Pascal Costanza <costanza@web.de> writes:

> On 24 Nov 2003, at 22:21, Joe Marshall wrote:
>>
>> Any time you ask someone to provide redundant information, you strictly
>> increase the error rate.
>>
>
> No, I don't think so. 

Simple proof:

   If you manually type a redundant declaration, you either type it
   correctly or you mistype it.  If you type it correctly, this does
   not fix any bugs in the program (because it is redundant).  If you
   type it incorrectly, you add a bug to the program.

   Therefore, because redundant information can add bugs, but cannot
   remove them, the error rate can only increase.
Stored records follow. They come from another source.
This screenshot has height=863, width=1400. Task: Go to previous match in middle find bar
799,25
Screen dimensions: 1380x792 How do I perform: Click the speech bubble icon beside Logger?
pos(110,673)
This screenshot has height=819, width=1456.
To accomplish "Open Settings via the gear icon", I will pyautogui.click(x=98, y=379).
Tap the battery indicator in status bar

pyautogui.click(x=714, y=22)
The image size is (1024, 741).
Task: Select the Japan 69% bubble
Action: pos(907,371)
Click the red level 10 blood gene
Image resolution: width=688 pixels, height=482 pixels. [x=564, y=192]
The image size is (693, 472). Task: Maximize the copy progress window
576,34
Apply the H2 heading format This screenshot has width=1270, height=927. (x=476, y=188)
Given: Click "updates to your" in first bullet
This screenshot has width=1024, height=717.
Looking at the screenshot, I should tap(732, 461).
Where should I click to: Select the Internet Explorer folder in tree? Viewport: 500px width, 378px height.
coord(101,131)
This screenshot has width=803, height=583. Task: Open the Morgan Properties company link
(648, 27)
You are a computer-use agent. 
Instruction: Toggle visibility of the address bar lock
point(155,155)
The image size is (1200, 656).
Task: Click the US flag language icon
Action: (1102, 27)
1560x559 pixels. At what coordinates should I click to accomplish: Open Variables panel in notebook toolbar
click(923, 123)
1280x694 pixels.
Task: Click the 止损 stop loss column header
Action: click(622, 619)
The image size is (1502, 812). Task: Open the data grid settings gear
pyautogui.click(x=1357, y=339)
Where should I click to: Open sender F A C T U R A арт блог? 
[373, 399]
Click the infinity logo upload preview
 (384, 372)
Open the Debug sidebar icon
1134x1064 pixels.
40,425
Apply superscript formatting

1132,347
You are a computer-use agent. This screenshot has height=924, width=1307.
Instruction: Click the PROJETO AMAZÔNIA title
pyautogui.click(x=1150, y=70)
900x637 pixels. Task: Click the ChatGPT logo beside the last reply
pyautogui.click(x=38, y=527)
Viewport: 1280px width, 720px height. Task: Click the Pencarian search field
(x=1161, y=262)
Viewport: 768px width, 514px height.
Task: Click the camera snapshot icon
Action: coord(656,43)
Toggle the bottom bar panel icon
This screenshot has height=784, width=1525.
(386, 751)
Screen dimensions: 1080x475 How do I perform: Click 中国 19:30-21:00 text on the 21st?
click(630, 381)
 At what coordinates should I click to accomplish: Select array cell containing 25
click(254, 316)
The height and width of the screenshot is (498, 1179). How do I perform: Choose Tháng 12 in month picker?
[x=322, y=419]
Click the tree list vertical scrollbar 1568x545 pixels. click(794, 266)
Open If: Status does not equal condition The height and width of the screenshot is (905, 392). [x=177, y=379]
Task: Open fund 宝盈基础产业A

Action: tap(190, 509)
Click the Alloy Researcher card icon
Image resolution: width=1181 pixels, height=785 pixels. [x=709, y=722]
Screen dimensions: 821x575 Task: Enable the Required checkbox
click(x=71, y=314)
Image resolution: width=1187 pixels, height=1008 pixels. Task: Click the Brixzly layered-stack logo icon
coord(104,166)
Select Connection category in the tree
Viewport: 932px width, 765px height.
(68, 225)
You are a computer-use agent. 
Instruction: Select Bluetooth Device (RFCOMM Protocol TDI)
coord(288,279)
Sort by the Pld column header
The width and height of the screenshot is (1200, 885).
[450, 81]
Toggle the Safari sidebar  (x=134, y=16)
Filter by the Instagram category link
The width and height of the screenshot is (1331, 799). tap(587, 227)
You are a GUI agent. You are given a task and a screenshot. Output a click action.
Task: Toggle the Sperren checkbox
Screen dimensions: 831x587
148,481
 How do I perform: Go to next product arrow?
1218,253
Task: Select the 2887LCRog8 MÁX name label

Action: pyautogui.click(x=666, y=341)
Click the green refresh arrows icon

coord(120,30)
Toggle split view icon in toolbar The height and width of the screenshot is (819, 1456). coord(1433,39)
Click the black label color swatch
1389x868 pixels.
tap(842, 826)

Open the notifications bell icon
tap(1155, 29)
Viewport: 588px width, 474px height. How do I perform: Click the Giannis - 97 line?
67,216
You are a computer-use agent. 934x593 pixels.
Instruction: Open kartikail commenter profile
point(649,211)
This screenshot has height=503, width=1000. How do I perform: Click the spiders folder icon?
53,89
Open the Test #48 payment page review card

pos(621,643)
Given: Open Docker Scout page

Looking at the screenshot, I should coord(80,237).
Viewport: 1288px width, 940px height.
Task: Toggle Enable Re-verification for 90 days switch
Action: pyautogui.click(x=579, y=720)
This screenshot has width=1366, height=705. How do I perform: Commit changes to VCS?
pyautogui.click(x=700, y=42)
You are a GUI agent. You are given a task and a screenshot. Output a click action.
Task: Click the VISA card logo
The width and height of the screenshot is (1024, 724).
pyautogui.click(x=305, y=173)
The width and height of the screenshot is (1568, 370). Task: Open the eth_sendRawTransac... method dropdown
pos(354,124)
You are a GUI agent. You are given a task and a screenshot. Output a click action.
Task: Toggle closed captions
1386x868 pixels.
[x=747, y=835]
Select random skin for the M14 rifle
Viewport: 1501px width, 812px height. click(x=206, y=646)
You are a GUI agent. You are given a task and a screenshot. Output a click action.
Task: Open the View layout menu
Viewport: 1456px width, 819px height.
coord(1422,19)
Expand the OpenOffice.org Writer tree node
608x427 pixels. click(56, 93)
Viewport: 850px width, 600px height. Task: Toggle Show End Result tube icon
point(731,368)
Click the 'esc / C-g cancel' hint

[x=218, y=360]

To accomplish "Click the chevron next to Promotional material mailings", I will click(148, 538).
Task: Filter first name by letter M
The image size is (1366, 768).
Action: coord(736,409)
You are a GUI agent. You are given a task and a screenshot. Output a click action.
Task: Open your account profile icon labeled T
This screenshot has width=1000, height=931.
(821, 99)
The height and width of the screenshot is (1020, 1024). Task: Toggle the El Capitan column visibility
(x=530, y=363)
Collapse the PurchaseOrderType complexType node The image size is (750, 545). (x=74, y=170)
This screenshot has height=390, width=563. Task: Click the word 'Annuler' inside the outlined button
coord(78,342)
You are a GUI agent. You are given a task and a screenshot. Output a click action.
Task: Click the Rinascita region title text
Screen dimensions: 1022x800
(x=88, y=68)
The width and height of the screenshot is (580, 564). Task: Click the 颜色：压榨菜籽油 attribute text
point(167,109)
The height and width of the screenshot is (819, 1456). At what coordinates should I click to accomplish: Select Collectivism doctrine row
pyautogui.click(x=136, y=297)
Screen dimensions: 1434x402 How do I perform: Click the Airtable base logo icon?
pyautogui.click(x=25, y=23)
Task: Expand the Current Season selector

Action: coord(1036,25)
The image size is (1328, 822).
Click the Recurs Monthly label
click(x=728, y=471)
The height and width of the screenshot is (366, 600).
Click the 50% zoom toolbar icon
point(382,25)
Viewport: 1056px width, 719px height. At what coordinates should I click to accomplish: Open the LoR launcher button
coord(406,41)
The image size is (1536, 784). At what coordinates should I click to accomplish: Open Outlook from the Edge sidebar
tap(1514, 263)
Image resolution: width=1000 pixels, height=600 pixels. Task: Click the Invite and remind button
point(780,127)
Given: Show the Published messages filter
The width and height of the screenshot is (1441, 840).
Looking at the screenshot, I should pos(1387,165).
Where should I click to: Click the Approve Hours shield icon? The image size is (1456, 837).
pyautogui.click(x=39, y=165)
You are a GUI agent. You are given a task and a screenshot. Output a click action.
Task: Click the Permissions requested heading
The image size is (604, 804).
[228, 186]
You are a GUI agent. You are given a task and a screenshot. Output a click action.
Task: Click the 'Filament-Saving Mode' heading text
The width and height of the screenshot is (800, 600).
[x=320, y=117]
Now of course you cannot recover from errors without redundancy, but
if redundancy increases errors, how can this be?  The answer is that
the recovery process needs to be able to fix both errors in the
original information *and* errors potentially introduced by the
redundancy.  So although adding redundant information *increases* the
liklihood that you will have to enter the recovery process, the
redundant information *decreases* the liklihood of an error going
undetected.

This is a good thing when the recovery process is automated.

If a human, however, is involved in the recovery process, the
redundant information makes more work for him --- he still has to fix
the original errors, but he also has to fix the errors introduced by
the redundancy.

> Provided that you have the right idea of the thing you want to say,
> redundancy can be a win because it is not very likely that you
> describe the thing in a wrong way more than once.  Especially when
> you provide two different perspectives on the same thing, and these
> views are compatible, it's more likely that you have a right idea.

Yes, the end reliability is likly to be higher, but there is strictly
more work to get there.

> I think this is the only _real_ advantage that static type systems
> provide. They provide two perspectives on the same code that are
> different in interesting ways. When these two perspectives match, you
> get a sense that you are up to the "right thing". And this is what
> static type systems have in common with, say, unit tests, or any other
> technology that provides interesting new perspectives on your code.

I actually disagree slightly.  I'm lazy enough and vague enough that I
have typed things that are trivially incorrect (arguments in the wrong
order, for example).  The error immediately shows up when I run that
branch of code, but it would be nice to find out sooner and a static
type check would have found this sort of thing.